_TEXT SECTION_
We carefully entered the harbour at Rocella Ionica; it has silted since being constructed. We selected a vacant area of concrete wharf and moored alongside. It’s a first class built marina but as yet not finished. Many local boats, large commercial fishing boats from Sicily, the Guarda di Finanza, Carbinieri, and Coast Guards have gunboats and bases here. We were quickly and politely asked for all ships’ papers. We moored at the far end of what is obviously a very safe haven and found a few foreign yachts. (German, Finnish, English and French). Three had wintered in Tunisia one in Malta. All were bound for Greece.

12.4.2000
12.04 Hrs
Wednesday
14.0C
Baro 1005
85% humidity
Wind NW 10Knts

During the last few days we have visited the local town and climbed up to the huge castle ruins. In town the tradition of putting up posters announcing those who have recently died comes as a surprise, also the pictures of the dead on the grave stones.

The local supermarket is very close and full of good food at sensible prices. We have stocked up on long life milk and cheese. We used the bike with its “trailer” attached and it can carry a full supermarket trolley load.



(Photo above shows Fae wondering if I should have been allowed out to the supermarket on my own! Also Tirla wash day!”)

Next to us in the marina is a Kingfishers nest and they are beautiful birds to watch. I was surprised to see one living and “working” a salt-water area. Yesterday there were on-shore winds and as the harbour entrance is shallow, huge rollers ran across the entrance making it impossible for boats to enter or leave. Inside all was peace and tranquility. We are opposite the Albanian shore and the Carbinieri seem to patrol the marina by car every 15 minutes by day and night. They are really on the alert. Still it makes us feel safer. It poured with rain most of the morning, much to the delight of the locals who have had little rain for many months.

One of the yachts has told us that the Greek Government is taxing all foreign boats on a monthly basis. How much we don’t know. Several here have said that if that is so they will go quickly to Turkey.

13.4.2000
09.58 Hrs
Thursday
16.5C
Baro 1014
70% humidity
Wind NW 10Knts
2.4 knts on a course of 124 Deg

Cephalonean, (Keffallinia) our destination, is 140 nms bearing 89 Deg.

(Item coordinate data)
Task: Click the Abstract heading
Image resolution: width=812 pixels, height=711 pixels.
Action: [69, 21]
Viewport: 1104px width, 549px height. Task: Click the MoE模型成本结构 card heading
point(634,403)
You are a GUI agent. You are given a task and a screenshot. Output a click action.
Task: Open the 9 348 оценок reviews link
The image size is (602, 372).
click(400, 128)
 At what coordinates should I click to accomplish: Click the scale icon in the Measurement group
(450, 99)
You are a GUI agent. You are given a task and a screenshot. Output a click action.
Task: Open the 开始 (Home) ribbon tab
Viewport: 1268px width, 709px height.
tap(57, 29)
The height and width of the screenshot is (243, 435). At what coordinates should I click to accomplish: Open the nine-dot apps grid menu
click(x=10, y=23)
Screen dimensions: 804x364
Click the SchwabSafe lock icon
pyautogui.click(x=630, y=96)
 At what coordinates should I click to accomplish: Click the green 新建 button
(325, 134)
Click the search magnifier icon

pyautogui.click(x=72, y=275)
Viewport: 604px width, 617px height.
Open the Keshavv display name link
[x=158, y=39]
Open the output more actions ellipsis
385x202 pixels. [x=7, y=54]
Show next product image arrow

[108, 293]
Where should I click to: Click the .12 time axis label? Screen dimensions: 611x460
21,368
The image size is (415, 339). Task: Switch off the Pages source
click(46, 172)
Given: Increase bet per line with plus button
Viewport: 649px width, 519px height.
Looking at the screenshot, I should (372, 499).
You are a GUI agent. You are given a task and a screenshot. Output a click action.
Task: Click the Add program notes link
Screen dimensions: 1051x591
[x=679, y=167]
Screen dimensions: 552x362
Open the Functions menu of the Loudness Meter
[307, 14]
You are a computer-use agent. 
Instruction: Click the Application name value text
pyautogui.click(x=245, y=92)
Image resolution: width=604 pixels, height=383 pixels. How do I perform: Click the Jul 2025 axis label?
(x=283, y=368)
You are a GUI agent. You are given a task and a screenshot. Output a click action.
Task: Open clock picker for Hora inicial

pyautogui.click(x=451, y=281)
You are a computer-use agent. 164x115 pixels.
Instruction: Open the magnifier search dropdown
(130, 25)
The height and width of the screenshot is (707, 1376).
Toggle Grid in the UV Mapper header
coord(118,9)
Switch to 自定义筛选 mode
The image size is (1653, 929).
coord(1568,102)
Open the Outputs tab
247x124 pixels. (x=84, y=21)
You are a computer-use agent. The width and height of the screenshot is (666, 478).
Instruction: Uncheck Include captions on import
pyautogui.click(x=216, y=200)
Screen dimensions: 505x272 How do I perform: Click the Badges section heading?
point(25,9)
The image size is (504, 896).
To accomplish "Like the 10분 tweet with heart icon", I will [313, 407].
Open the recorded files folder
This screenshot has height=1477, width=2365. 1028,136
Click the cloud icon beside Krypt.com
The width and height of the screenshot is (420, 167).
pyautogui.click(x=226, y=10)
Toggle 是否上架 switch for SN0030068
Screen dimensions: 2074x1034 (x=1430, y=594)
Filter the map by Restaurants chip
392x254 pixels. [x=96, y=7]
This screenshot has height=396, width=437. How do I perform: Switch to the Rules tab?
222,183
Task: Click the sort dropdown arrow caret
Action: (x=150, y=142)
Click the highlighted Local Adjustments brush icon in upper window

_EXERCISE REQUIREMENTS_
1. Set down the passage of the sailing log above, starting with "We carefully entered" and going on through "bound for Greece.".
2. Answer these questions from the sailing log above:
(a) Where had three of the foreign yachts spent the winter?
(b) What did the writer stock up on at the local supermarket?
(c) How often does the patrol by car go around the marina?
3. Write what comes next in the sailing log, following on from its final entry.

_TASK-BY-TASK RESULTS_
1.
We carefully entered the harbour at Rocella Ionica; it has silted since being constructed. We selected a vacant area of concrete wharf and moored alongside. It’s a first class built marina but as yet not finished. Many local boats, large commercial fishing boats from Sicily, the Guarda di Finanza, Carbinieri, and Coast Guards have gunboats and bases here. We were quickly and politely asked for all ships’ papers. We moored at the far end of what is obviously a very safe haven and found a few foreign yachts. (German, Finnish, English and French). Three had wintered in Tunisia one in Malta. All were bound for Greece.

2.
(a) In Tunisia.
(b) Long life milk and cheese.
(c) Every 15 minutes, by day and night.

3.
AT SEA

We left Rocella Ionica yesterday at about 18.00hrs with a very good forecast from the German and Italian stations. Only the Greeks mentioned a possibility of SE i.e. head winds for us. At first we tacked East with NW force 4 and all looked set for a quick passage. By darkness we were lolling around the inshore traffic route with 1 to 2 knots of speed and sometimes nil. Not a healthy spot to do that so we lowered an engine and motored, then tried to sail, then motored, then tried to sail etc. With the extensive shipping, and large vessels at that, I stayed up most of the night. We tracked each ship by radar but two were clearly going to keep standing on despite our right of way. We altered course 90 degrees away on both occasions, at least four miles distant from each ship, to ensure no possibility of confusion or collision.

The night was clear from cloud and had a half moon so it was like a day for night shot in a cheap movie.

Dolphins came as luminous green torpedoes and looked fantastic as they could be seen diving deep down and turning loops. We saw several satellites and commercial jets high up on the Med track off round the world.

By 06.00hrs we were down to the coaster and main. We took the latter down to give the coaster a clear airflow of only 8 knots true. In the process it wrapped itself round the furled genoa in one great lump. It took sometime for Robert and I to sort it out as the cloth was damp from dew and stuck to everything.

I’m going off watch now for four hours sleep.

We expect head wind from the SE by about midday, could the Greeks have been correct? We shall see as the other forecasters are still threatening a NW gale!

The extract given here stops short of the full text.